TASK TO CARRY OUT: Reproduce the entries. Match every word.

INPUT DATA:
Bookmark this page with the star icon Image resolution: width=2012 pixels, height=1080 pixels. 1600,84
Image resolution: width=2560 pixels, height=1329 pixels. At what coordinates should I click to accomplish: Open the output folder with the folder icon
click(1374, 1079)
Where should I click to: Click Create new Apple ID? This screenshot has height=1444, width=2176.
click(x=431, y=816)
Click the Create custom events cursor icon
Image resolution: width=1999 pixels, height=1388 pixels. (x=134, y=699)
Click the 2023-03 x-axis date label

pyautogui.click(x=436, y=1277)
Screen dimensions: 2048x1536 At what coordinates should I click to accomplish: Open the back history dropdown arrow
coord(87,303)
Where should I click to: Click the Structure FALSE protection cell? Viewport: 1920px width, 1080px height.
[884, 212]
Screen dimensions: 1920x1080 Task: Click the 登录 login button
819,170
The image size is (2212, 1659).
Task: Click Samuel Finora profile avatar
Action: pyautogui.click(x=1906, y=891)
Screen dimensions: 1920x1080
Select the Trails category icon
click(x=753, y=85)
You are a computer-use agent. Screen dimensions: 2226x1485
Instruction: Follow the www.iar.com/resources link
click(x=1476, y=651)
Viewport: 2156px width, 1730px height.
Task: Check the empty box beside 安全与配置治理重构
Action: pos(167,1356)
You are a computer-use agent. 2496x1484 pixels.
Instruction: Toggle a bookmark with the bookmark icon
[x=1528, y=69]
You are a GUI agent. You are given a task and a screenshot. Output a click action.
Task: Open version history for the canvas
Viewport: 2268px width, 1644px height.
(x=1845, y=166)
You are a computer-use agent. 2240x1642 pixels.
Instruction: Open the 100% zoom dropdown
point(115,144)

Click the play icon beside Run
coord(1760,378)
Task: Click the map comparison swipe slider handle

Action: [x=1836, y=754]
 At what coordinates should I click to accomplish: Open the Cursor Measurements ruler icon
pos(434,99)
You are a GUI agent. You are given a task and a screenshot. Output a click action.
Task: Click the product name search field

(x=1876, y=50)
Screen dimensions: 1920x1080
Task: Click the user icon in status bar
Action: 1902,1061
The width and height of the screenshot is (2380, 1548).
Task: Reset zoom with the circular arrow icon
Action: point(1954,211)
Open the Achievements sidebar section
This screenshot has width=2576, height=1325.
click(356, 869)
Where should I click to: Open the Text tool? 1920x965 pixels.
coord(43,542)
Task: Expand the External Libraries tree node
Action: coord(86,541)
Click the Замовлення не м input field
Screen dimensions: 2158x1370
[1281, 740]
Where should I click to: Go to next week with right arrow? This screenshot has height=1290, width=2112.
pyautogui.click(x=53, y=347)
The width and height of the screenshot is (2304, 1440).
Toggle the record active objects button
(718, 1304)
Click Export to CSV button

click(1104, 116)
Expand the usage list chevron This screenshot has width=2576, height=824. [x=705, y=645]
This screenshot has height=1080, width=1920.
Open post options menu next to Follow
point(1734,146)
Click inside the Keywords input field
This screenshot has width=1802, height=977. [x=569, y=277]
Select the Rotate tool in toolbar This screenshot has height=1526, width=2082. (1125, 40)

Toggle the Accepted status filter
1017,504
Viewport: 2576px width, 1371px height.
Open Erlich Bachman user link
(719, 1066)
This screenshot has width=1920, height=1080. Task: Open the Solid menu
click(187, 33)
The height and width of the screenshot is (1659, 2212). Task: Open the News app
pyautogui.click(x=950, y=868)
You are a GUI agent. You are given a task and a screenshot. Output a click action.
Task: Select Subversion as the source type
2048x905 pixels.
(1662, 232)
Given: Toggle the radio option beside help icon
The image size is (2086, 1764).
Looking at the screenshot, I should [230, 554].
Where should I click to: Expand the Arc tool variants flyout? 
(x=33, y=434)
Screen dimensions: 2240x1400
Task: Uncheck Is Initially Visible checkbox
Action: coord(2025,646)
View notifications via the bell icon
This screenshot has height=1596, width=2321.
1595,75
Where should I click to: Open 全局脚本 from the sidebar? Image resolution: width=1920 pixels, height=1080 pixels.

WRITTEN RESPONSE:
Bookmark this page with the star icon Image resolution: width=2012 pixels, height=1080 pixels. 1600,84
Image resolution: width=2560 pixels, height=1329 pixels. At what coordinates should I click to accomplish: Open the output folder with the folder icon
click(1374, 1079)
Where should I click to: Click Create new Apple ID? This screenshot has height=1444, width=2176.
click(x=431, y=816)
Click the Create custom events cursor icon
Image resolution: width=1999 pixels, height=1388 pixels. (x=134, y=699)
Click the 2023-03 x-axis date label

pyautogui.click(x=436, y=1277)
Screen dimensions: 2048x1536 At what coordinates should I click to accomplish: Open the back history dropdown arrow
coord(87,303)
Where should I click to: Click the Structure FALSE protection cell? Viewport: 1920px width, 1080px height.
[884, 212]
Screen dimensions: 1920x1080 Task: Click the 登录 login button
819,170
The image size is (2212, 1659).
Task: Click Samuel Finora profile avatar
Action: pyautogui.click(x=1906, y=891)
Screen dimensions: 1920x1080
Select the Trails category icon
click(x=753, y=85)
You are a computer-use agent. Screen dimensions: 2226x1485
Instruction: Follow the www.iar.com/resources link
click(x=1476, y=651)
Viewport: 2156px width, 1730px height.
Task: Check the empty box beside 安全与配置治理重构
Action: pos(167,1356)
You are a computer-use agent. 2496x1484 pixels.
Instruction: Toggle a bookmark with the bookmark icon
[x=1528, y=69]
You are a GUI agent. You are given a task and a screenshot. Output a click action.
Task: Open version history for the canvas
Viewport: 2268px width, 1644px height.
(x=1845, y=166)
You are a computer-use agent. 2240x1642 pixels.
Instruction: Open the 100% zoom dropdown
point(115,144)

Click the play icon beside Run
coord(1760,378)
Task: Click the map comparison swipe slider handle

Action: [x=1836, y=754]
 At what coordinates should I click to accomplish: Open the Cursor Measurements ruler icon
pos(434,99)
You are a GUI agent. You are given a task and a screenshot. Output a click action.
Task: Click the product name search field

(x=1876, y=50)
Screen dimensions: 1920x1080
Task: Click the user icon in status bar
Action: 1902,1061
The width and height of the screenshot is (2380, 1548).
Task: Reset zoom with the circular arrow icon
Action: point(1954,211)
Open the Achievements sidebar section
This screenshot has width=2576, height=1325.
click(356, 869)
Where should I click to: Open the Text tool? 1920x965 pixels.
coord(43,542)
Task: Expand the External Libraries tree node
Action: coord(86,541)
Click the Замовлення не м input field
Screen dimensions: 2158x1370
[1281, 740]
Where should I click to: Go to next week with right arrow? This screenshot has height=1290, width=2112.
pyautogui.click(x=53, y=347)
The width and height of the screenshot is (2304, 1440).
Toggle the record active objects button
(718, 1304)
Click Export to CSV button

click(1104, 116)
Expand the usage list chevron This screenshot has width=2576, height=824. [x=705, y=645]
This screenshot has height=1080, width=1920.
Open post options menu next to Follow
point(1734,146)
Click inside the Keywords input field
This screenshot has width=1802, height=977. [x=569, y=277]
Select the Rotate tool in toolbar This screenshot has height=1526, width=2082. (1125, 40)

Toggle the Accepted status filter
1017,504
Viewport: 2576px width, 1371px height.
Open Erlich Bachman user link
(719, 1066)
This screenshot has width=1920, height=1080. Task: Open the Solid menu
click(187, 33)
The height and width of the screenshot is (1659, 2212). Task: Open the News app
pyautogui.click(x=950, y=868)
You are a GUI agent. You are given a task and a screenshot. Output a click action.
Task: Select Subversion as the source type
2048x905 pixels.
(1662, 232)
Given: Toggle the radio option beside help icon
The image size is (2086, 1764).
Looking at the screenshot, I should [230, 554].
Where should I click to: Expand the Arc tool variants flyout? 
(x=33, y=434)
Screen dimensions: 2240x1400
Task: Uncheck Is Initially Visible checkbox
Action: coord(2025,646)
View notifications via the bell icon
This screenshot has height=1596, width=2321.
1595,75
Where should I click to: Open 全局脚本 from the sidebar? Image resolution: width=1920 pixels, height=1080 pixels.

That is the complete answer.